■ ASSIGNED TASK:
Every line from the one with "The height and width of the screenshot is (885, 1372)." through the last line below should be repeated exactly; pictures stay out of the copy.

** MATERIAL SUPPLIED follows **

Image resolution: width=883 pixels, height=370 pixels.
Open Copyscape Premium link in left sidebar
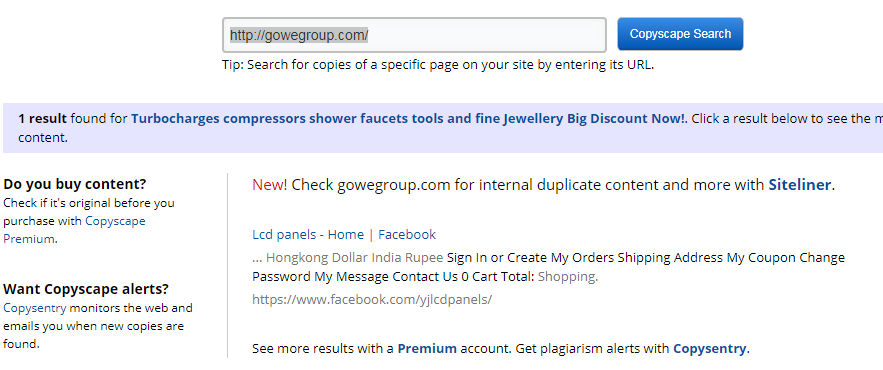(74, 230)
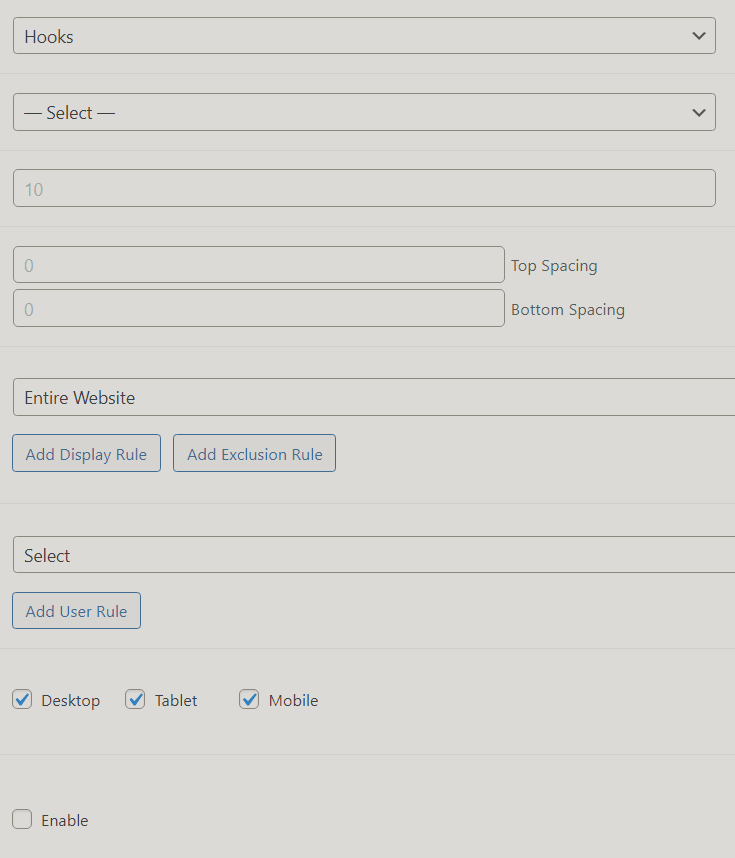Tick the Enable checkbox
Image resolution: width=735 pixels, height=858 pixels.
[x=22, y=819]
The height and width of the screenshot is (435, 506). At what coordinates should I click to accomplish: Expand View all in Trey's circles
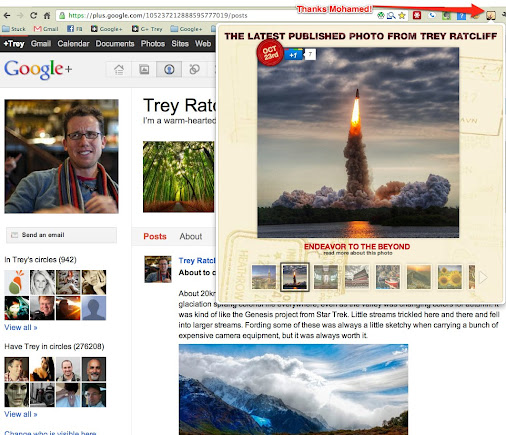click(x=21, y=327)
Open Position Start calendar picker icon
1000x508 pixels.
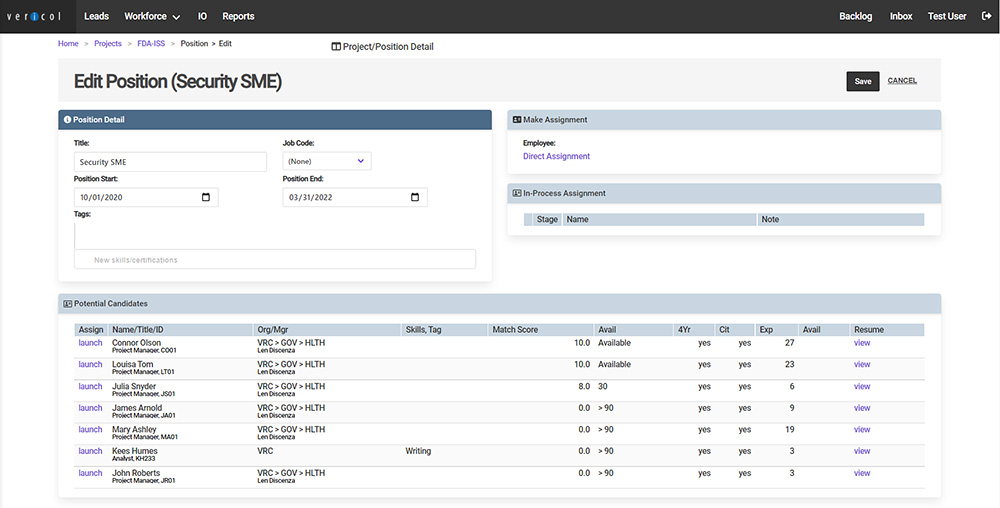[x=206, y=198]
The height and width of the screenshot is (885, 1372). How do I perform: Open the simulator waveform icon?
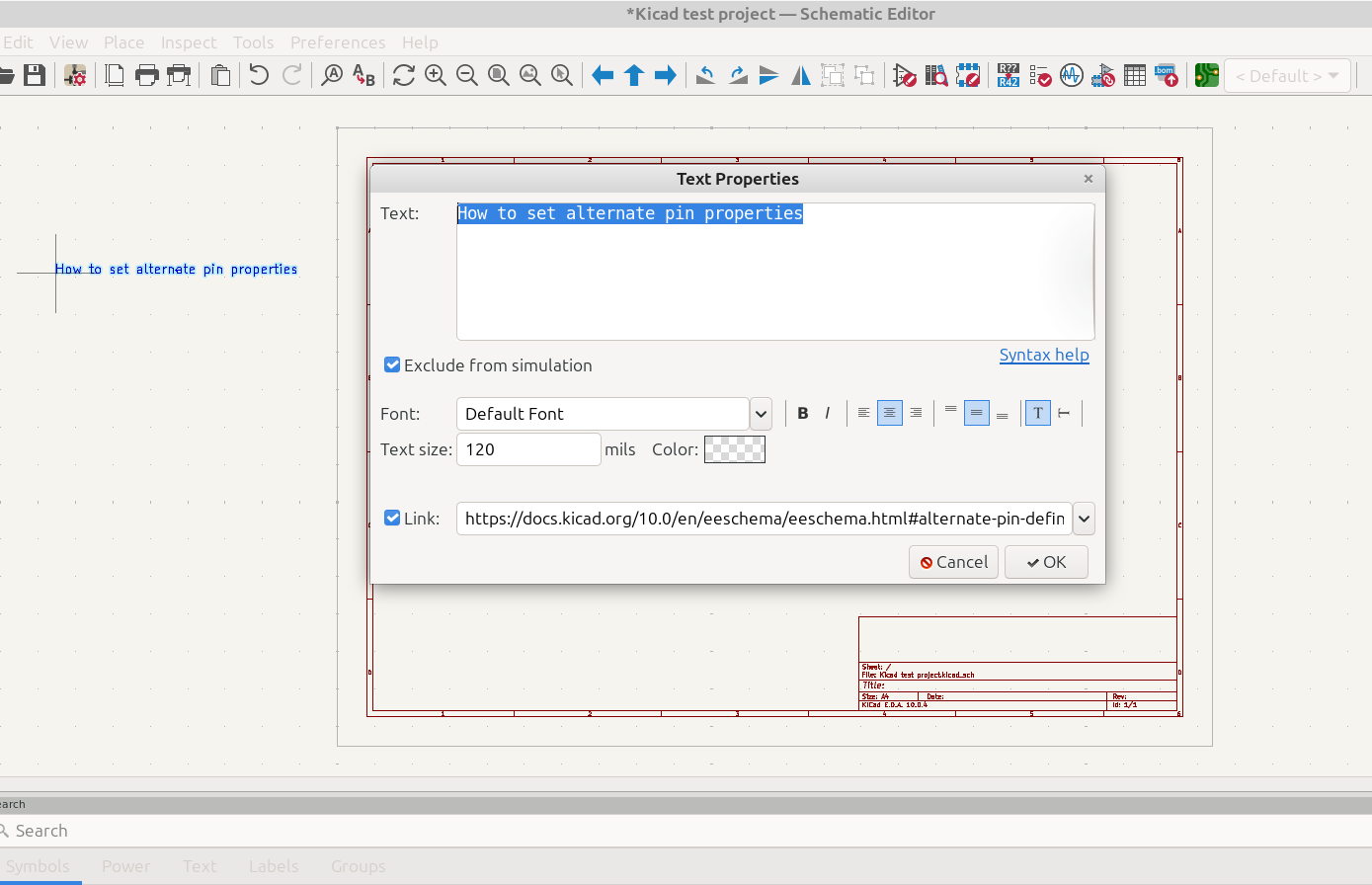(x=1071, y=75)
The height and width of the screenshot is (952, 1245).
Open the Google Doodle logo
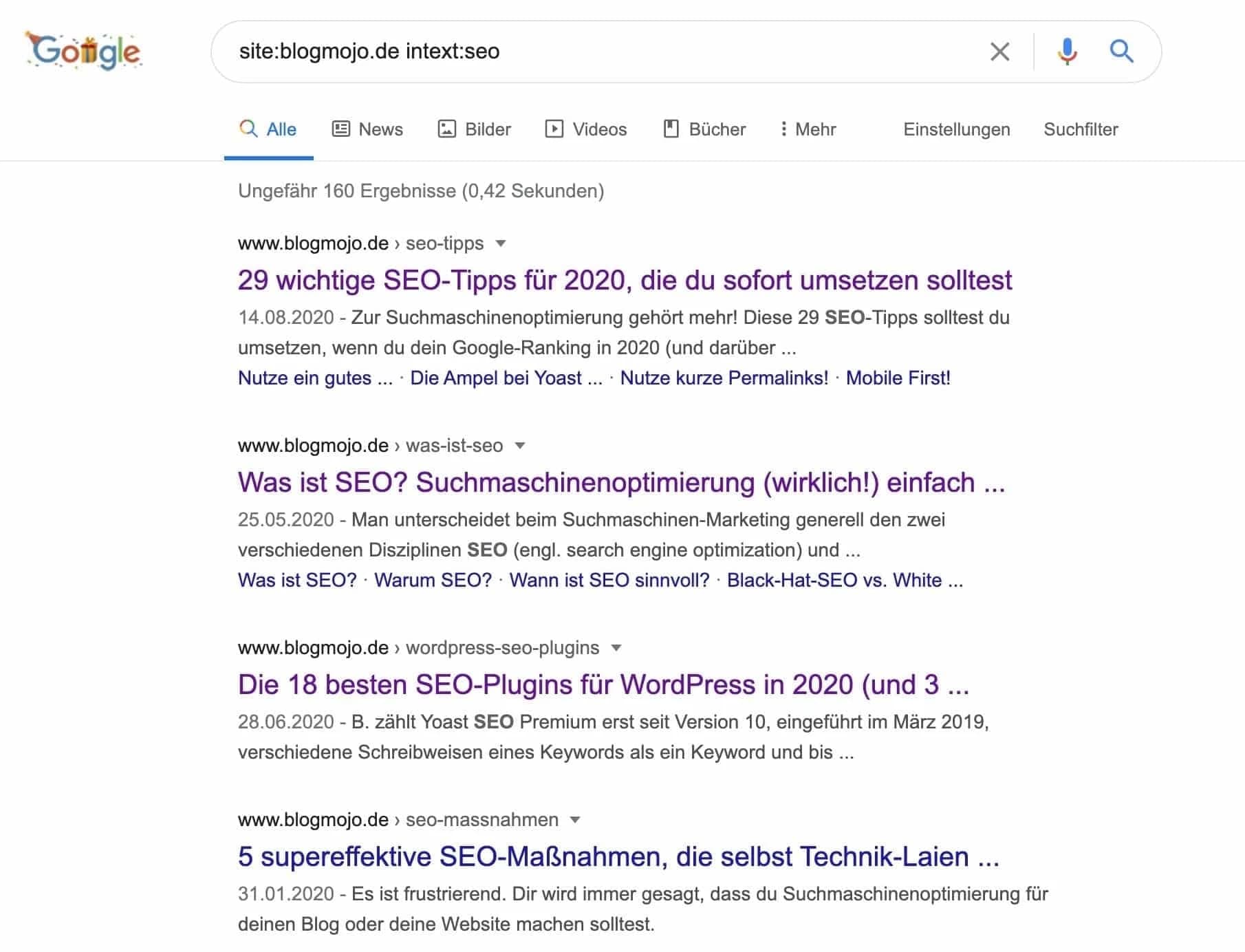click(83, 50)
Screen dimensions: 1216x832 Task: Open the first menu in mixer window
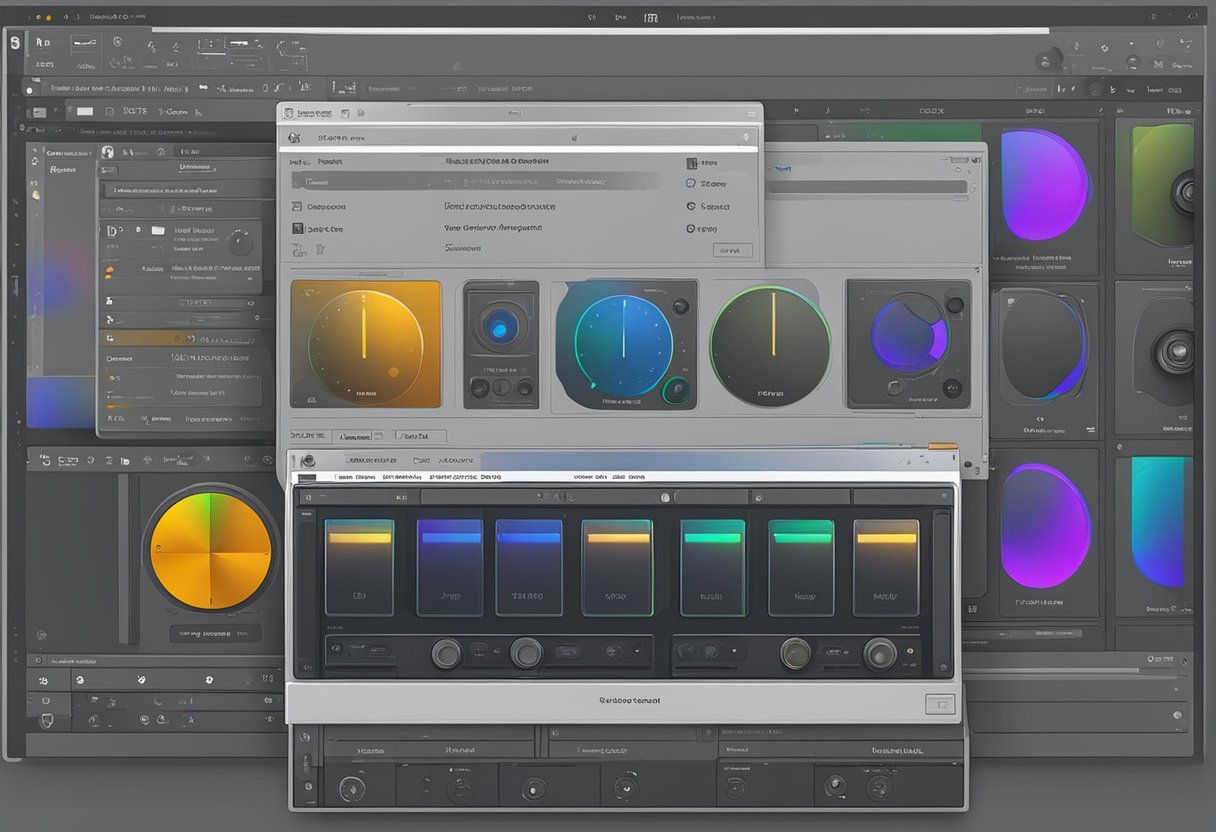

** End of MATERIAL SUPPLIED **

■ TASK SOLUTION:
The height and width of the screenshot is (885, 1372). How do I perform: Open the simulator waveform icon?
(x=1071, y=75)
The height and width of the screenshot is (952, 1245).
Open the Google Doodle logo
click(83, 50)
Screen dimensions: 1216x832 Task: Open the first menu in mixer window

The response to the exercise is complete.